PKI with verify (ok after installing the Equifax Secure Certificate Authority certificate 578d5c04.0):

X.509: /C=US/ST=California/L=Mountain View/O=Google Inc/CN=mx.google.com issued by /C=US/O=Google Inc/CN=Google Internet Authority G2
Connection is now using TLS

PKI with verify (ok after installing the our self-signed public key):

X.509: /CN=mail.halon.se issued by /CN=mail.halon.se
Connection is now using TLS

When announcing TLS, you may choose to use either a self-signed or authority-signed certificate, both are equally good. These should be installed on the System > PKI page (in PEM format, with both the BEGIN CERTIFICATE and BEGIN RSA PRIVATE KEY part) and selected to be used per mail listener. The same applies to the web administration and other services.

Examples

Convert between PKCS#8 and PKCS#1

With OpenSSL 1.0.0 and later, you need to convert the private.key from PKCS#8 to PKCS#1 before importing.

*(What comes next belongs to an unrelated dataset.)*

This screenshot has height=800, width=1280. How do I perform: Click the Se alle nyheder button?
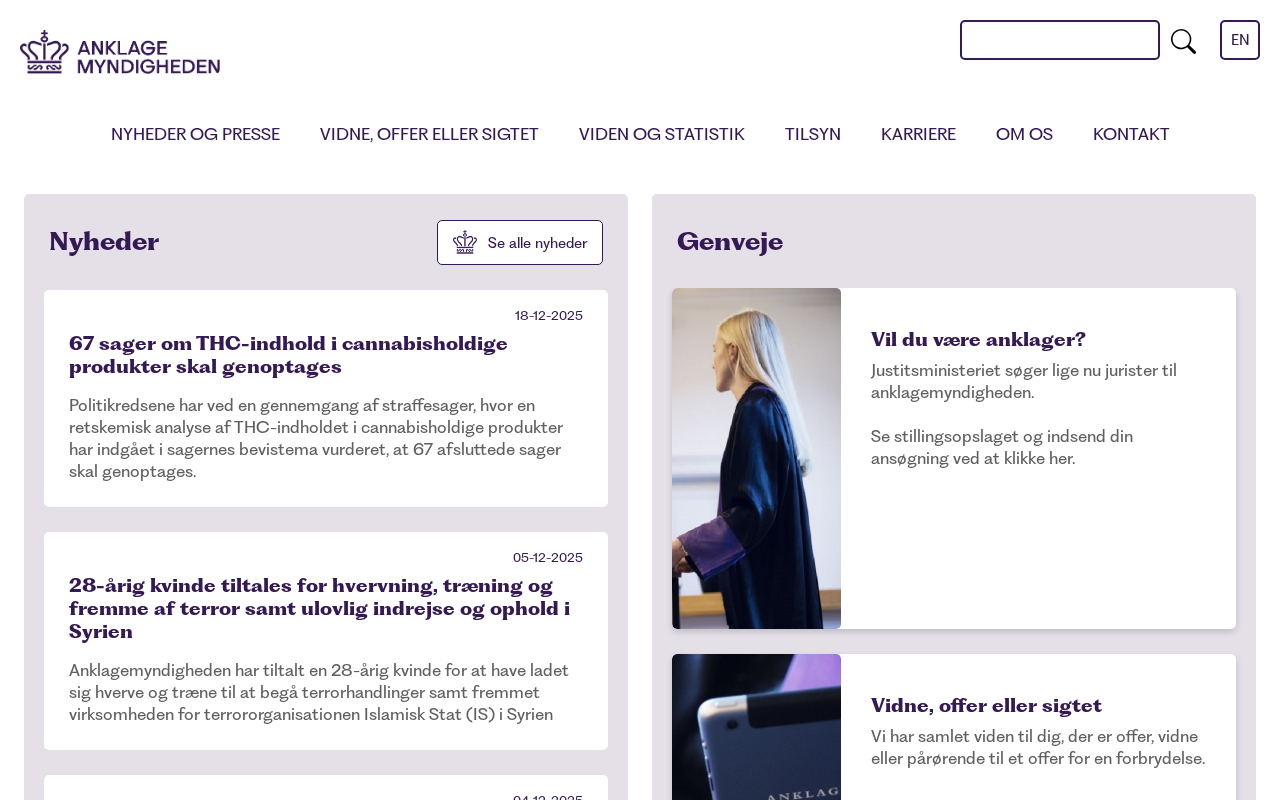pyautogui.click(x=520, y=242)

You can tell if the private.key starts with BEGIN RSA PRIVATE KEY (PKCS#1) or BEGIN PRIVATE KEY (PKCS#8).

openssl rsa -in private.key -out private2.key

Convert between PKCS#12 and PEM

To convert a PKCS#12 file into a PEM file you can use the following OpenSSL command

openssl pkcs12 -in filename.pk2 -out filename.pem -nodes

Generate self-signed certificates

You can generate a self-signed certificate using the OpenSSL command found in both Mac OS X and Linux/BSD flavours

openssl req -x509 -nodes -days 1460 -newkey rsa:2048 -sha256 -keyout private.key -out certificate.crt

and paste the contents of both those files into the text area when creating a new PKI certificate.

Install a public key using OpenSSL

Go to System > PKI and create a new PKI of type "X.509" without private key, containing the public key (in PEM format). You may fetch a certificate using [OpenSSL]. That however, is not a secure way to obtain a certificate if you already is affected by a man-in-the-middle attack. Instead you should extract the certificate from the original certificate installed on the server, but that is not covered in this documentation.

openssl s_client -starttls smtp -connect smtp.google.com:25 -showcerts

And for HTTPS services

openssl s_client -connect gmail.com:443 -showcerts

Use the first -----BEGIN CERTIFICATE----- section.